We would like to indicate, for your interest, a fascinating study by David Meghnagi in the International Journal of Psychoanalysis on the book by Silvano Arieti, The Parnas, going beyond the book to include a psychoanalytical portrait of Pardo Roques himself, caught in the Nazi period in Pisa between his own phobias and the genuinely fearsome and dehumanizing Nazi regime. Though a tragic story, we see how such a person can nevertheless rise above his own phobias in truly heroic fashion. The article is in the International Journal of Psychoanalysis, No. 95 (2014), pp. 1155-1181. For further information, contact the author, david.meghnagi@uniroma3.it .

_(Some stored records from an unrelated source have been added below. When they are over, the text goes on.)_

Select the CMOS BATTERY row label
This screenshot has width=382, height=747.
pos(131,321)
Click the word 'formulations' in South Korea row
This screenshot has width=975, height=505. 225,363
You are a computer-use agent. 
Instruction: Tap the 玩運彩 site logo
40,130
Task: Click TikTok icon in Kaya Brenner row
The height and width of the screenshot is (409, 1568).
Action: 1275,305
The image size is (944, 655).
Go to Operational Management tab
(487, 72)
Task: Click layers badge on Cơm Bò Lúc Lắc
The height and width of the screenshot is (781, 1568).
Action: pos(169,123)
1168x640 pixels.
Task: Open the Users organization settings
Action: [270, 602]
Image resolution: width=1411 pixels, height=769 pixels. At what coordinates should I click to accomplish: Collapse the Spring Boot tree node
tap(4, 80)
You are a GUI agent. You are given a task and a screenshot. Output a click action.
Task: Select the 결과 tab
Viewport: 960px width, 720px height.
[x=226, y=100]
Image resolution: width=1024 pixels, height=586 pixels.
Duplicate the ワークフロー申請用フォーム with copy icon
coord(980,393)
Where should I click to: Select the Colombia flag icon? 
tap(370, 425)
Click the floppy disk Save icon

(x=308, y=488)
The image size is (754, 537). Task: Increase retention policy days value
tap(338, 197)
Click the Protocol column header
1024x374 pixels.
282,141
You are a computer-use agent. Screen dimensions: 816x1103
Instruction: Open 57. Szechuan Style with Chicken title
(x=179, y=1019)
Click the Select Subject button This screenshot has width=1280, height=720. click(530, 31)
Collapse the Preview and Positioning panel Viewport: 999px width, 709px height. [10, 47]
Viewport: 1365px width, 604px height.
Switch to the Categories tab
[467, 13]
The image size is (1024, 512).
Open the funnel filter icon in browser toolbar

Sephardic Horizons mourns the passing of Isaac Nehama, z"l, our first webmaster, without whom this journal would never have come into being, and who has taken a lively interest over subsequent years. He was a brilliant yet extremely modest man, and also courageous, having fought the Nazis as a partisan in Macedonia. After a career in America as a scientist, he became a volunteer scholar at the Holocaust Museum in Washington DC, translating books from Ladino to English, such as Monastir without Jews, by Jamila Andjela Kolonomos, and lecturing on the history of Sephardim in the Holocaust also at the Vijitas de Alhad, when called upon. He is greatly missed by his family and friends, and leaves a legacy of commitment to accuracy in Sephardic history that serves as a model to us.
We rejoice, on the other hand, at the liberation of Alan Gross, closely connected with the Washington area, whose commitment to Jewish education in Cuba had landed him in a Cuban prison for the last five years.
This may be our last issue curated by Elliott Blufer, our reliable and meticulous webmaster, obviously destined for great things, and who has gone beyond the call of duty many times to bring Sephardic Horizons to its readers. Thank you Elliott!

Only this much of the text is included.